[Recorded data]
==*==

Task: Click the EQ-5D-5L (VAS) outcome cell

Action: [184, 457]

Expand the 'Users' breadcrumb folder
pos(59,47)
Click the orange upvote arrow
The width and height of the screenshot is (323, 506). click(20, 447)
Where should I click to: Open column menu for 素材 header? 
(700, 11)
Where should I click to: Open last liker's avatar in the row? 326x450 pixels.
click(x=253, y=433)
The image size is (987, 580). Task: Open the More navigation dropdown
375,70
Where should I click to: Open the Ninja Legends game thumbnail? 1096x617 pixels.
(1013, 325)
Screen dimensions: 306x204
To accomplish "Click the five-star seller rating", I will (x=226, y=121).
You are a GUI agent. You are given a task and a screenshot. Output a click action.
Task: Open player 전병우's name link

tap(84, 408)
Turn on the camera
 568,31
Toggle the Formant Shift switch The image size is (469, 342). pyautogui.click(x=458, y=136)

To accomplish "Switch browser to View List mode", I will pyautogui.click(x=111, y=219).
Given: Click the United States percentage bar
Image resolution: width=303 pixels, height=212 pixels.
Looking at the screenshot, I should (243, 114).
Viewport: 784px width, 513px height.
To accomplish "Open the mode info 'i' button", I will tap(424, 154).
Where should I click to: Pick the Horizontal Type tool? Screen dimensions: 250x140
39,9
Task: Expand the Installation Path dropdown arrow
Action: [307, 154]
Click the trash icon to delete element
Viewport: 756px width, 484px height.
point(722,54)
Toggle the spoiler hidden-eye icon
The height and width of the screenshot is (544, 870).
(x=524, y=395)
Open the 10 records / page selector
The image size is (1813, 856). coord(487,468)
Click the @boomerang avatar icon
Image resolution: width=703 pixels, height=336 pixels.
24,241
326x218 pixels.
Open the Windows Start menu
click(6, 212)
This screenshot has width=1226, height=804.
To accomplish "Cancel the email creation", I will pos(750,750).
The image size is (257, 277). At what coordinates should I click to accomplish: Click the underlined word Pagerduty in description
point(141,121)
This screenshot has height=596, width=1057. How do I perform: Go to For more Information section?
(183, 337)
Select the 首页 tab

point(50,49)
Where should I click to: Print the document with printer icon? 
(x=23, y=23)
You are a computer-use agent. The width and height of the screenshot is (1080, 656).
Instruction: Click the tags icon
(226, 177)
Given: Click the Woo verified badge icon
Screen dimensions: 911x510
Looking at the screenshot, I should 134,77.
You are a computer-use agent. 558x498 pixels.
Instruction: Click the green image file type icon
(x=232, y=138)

==*==

# Work to do
Quote the records from the line containing "Given: Click the United States percentage bar" through the end of the records, both ends included.

# Solution for this task
Given: Click the United States percentage bar
Image resolution: width=303 pixels, height=212 pixels.
Looking at the screenshot, I should (243, 114).
Viewport: 784px width, 513px height.
To accomplish "Open the mode info 'i' button", I will tap(424, 154).
Where should I click to: Pick the Horizontal Type tool? Screen dimensions: 250x140
39,9
Task: Expand the Installation Path dropdown arrow
Action: [307, 154]
Click the trash icon to delete element
Viewport: 756px width, 484px height.
point(722,54)
Toggle the spoiler hidden-eye icon
The height and width of the screenshot is (544, 870).
(x=524, y=395)
Open the 10 records / page selector
The image size is (1813, 856). coord(487,468)
Click the @boomerang avatar icon
Image resolution: width=703 pixels, height=336 pixels.
24,241
326x218 pixels.
Open the Windows Start menu
click(6, 212)
This screenshot has width=1226, height=804.
To accomplish "Cancel the email creation", I will pos(750,750).
The image size is (257, 277). At what coordinates should I click to accomplish: Click the underlined word Pagerduty in description
point(141,121)
This screenshot has height=596, width=1057. How do I perform: Go to For more Information section?
(183, 337)
Select the 首页 tab

point(50,49)
Where should I click to: Print the document with printer icon? 
(x=23, y=23)
You are a computer-use agent. The width and height of the screenshot is (1080, 656).
Instruction: Click the tags icon
(226, 177)
Given: Click the Woo verified badge icon
Screen dimensions: 911x510
Looking at the screenshot, I should 134,77.
You are a computer-use agent. 558x498 pixels.
Instruction: Click the green image file type icon
(x=232, y=138)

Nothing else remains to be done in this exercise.